They have also suggested making textbooks more intelligible and creating central question banks to choose questions from them.

They came up with the suggestions at a views-exchange meeting on the quality of education at the secondary level at CIRDAP auditorium in the capital on Thursday.

Most of the 100-mark question papers at Secondary School Certificate (SSC) and Higher Secondary Certificate (HSC) exams contain 40-mark MCQs and 60-mark descriptive questions.

Question papers of subjects having 25-mark practical tests contain 35-mark MCQs and 40-mark descriptive questions.

The government has a plan to reduce MCQ marks by 10 in 2017.

Former Bangladesh Bank governor Mohammed Farashuddin said MCQs should be scrapped in public exams.

"Coaching centres and private tutors are doing brisk business. What is the need of textbooks if students require reading guidebooks?" he said.

He suggested that public exams be completed in 10 days.

Prof Abdullah Abu Sayeed noted that teachers were following guidebooks, thus failing to prepare 'creative' question papers.

He recommended creating central question banks and choosing quizzes from them.

"The present high success rates are creating doubts and eroding people's trust (in the education system)," he said.

Campaign for Popular Education (CAMPE) Executive Director Rasheda K Choudhury proposed making education up to the eighth grade free and compulsory.

She was of the opinion that MCQs should be scrapped.

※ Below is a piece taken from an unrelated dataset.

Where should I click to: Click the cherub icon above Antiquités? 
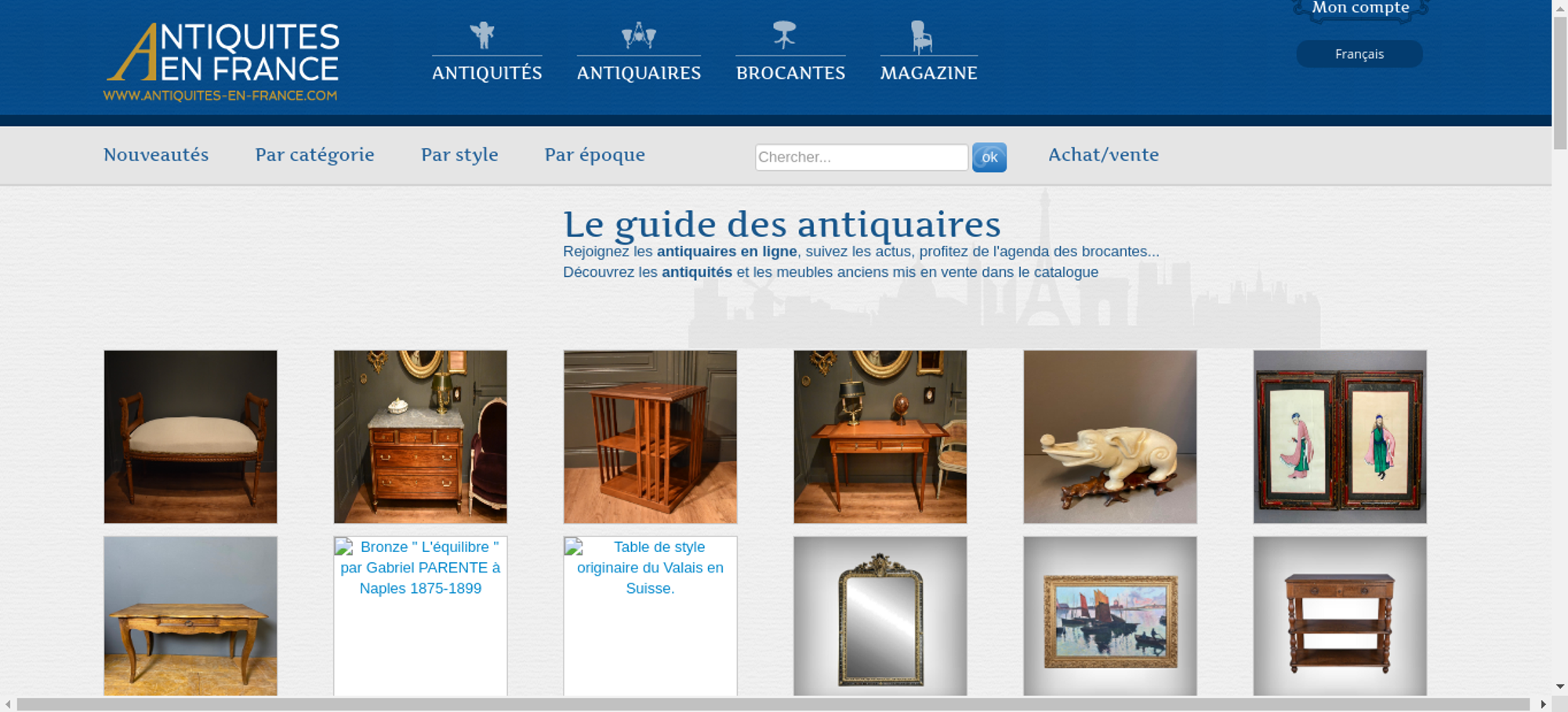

Prof Muhammed Zafar Iqbal said textbooks should be written in a way so that students did not require private tutors.

BUET professor Mohammad Kaykobad urged all concerned to improve textbooks. He called for a better answer sheet evaluation system.

Responding to the suggestions, Education Minister Nurul Islam Nahid said at the meeting that his ministry would determine the work-plan based on the suggestions the academics had made.

He reminded the academics of the government's plan to reduce MCQs by 10 next year.

The minister said on May 30 last year that the government was thinking of scrapping MCQs in the public exams to stop 'unethical activities of teachers'.